Monthly Archives: Mar 2013

Swami Shivananda, from “Practice of Yoga.”

I’ve held onto these intensely inspiring quotes for a while and decided to share them today. They are from Śivananda’s Practice of Yoga:

pp. 64-65: “‘As water from a tank may flow through a channel into a plot of land and assume its shape (square, triangular or any other form), so the radiant mind (Taijasa Antahkarana) goes out through the eye or any other sense-organ to the place where an object is and becomes transformed into the shape of that object. This modification of the Antahkarana-stuff is called Vritti.’ Professor P.N. Mukopadhyaya observes: ‘Western psychology gives us a one-sided view of perception: an external stimulus acting upon a sense-organ, e.g. an ether-wave acting on the retina. The mind goes out as a radiant energy and takes the shape of the object. The Antahkarana is believed to be a stuff that being Sattvic (consciousness-revealing) and Taijasa (radiant) can go out and invade the Tamasic (veiling crust of consciousness in the form of object, Vishaya Chaitanya), envelope and infuse it by its own luminosity (somewhat like the X-rays which are themselves ordinarily invisible, but make opaque things transparent) and thereby discover the essential identity between itself and the object; it is finding out of this essential identity between consciousness as knower (Pramatri Chaitanya) and consciousness as the known (Vishaya Chaitanya) and that between consciousness as knowing (Pramana Chaitanya) and consciousness as object (Vishaya Chaitanya) which makes the substance of perception according to Vedanta.'”

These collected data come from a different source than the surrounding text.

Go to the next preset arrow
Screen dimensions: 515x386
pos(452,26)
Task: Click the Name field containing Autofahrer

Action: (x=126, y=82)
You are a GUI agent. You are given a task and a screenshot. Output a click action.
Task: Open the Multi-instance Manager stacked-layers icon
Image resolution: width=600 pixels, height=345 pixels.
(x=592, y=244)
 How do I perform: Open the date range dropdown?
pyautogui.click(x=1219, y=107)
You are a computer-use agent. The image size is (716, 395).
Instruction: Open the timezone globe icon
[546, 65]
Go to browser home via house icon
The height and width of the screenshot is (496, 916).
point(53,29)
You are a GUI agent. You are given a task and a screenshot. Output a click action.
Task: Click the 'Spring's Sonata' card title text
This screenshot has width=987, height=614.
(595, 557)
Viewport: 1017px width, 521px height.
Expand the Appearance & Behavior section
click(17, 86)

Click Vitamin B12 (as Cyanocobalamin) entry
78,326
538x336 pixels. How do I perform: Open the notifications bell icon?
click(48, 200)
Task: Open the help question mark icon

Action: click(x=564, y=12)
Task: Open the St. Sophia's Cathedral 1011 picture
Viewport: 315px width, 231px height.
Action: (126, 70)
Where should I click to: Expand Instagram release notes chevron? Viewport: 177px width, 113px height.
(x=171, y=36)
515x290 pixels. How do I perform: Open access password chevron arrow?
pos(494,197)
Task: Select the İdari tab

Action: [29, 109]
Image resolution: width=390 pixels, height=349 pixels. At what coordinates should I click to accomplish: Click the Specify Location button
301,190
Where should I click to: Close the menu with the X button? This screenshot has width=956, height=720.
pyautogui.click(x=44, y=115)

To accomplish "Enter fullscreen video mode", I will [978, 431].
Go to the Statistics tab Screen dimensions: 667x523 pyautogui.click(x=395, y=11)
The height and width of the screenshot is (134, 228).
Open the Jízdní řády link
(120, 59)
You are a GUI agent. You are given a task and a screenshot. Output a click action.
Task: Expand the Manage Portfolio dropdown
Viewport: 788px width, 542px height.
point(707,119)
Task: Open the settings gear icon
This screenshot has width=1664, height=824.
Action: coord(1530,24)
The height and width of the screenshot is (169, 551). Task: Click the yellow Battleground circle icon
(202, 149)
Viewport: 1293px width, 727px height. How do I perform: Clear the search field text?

pp. 65-66: “Just as camphor in the presence of fire is turned into fire and absorbed in fire when burnt, so also a mind when purified becomes of the nature of Brahman. Just as water in the presence of salt, when a lump is placed in a basin of water, becomes saltish, so also mind in the presence of Brahman, when purified, becomes of the nature of Brahman.

Mind, when purified by the removal of six passions, becomes your Guru. There is a voice from the mind for every doubt that occurs in your Buddhi. Train yourself to hear minutely with care the subtle, silent voice. All knowledge comes from within.”

pp. 66: “…[the mind, which] constantly meditates on this picture and becomes that picture, Brahman, according to this analogy. As he thinks, so he becomes. The mind becomes that on which it intensely meditates. It infinitely expands and merges in Brahman.”